Deutsche Industrie unterstützt die heikle Aufrüstung in der Konfliktregion Nahost.

Israel bekommt das letzte von 3 U-Booten geliefert. Gebaut werden die Boote von der Howaldtswerke-Deutsche Werft in Kiel, einer Tochter des ThyssenKrupp-Konzerns. Zudem sind die aus Deutschland produzierten Boote mit einer Aubschussvorichtung für 2 Atomare Sprengköpfe ausgestattet. Mit diesem neuartigen hydraulischen Ausstoßsystem ist es möglich eine Reichweite von 1500 Kilometer mit einem 200 Kilo schweren Sprengkopf zu erreichen. Israel bestätigte den Besitz von Atomwaffen nie offiziell. Das Stockholmer Forschungsinstitut gibt in seinem Jahrbuch zur Rüstung und Abrüstung 2012 an, dass Israel über 80 nuklear Sprengköpfe verfügt. Die Bundesregierung beharre bis heute darauf, nichts über die Ausrüstung von Atomwaffen zu wissen.
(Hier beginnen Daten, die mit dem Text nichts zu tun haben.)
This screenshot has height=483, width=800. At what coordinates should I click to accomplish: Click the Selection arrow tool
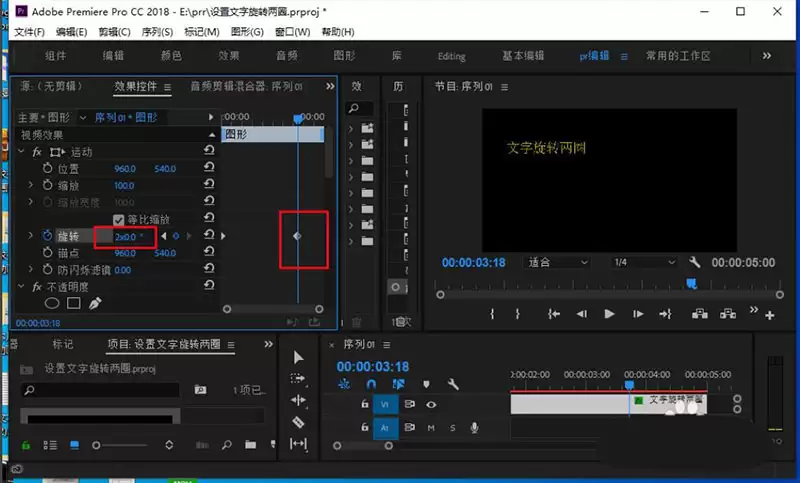(x=298, y=357)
Dem Spiegel gegenüber hätten hochrangige Beamte nun erklärt, sie seien schon immer davon ausgegangen, dass Israel auf dem U-Booten Nuklearwaffen stationieren werde. Der deutsche Literaturnobelpreisträger Günter Grass hatte Anfang April mit seinem Gedicht "Was gesagt werden muss" für heftige Diskussionen gesorgt. Darin schrieb er, Israel dürfe keine deutschen U-Boote mehr bekommen. Israel bedrohe den Weltfrieden und könne mit einem Erstschlag das iranische Volk auslöschen. Israel verbietet seitdem Grass die Einreise.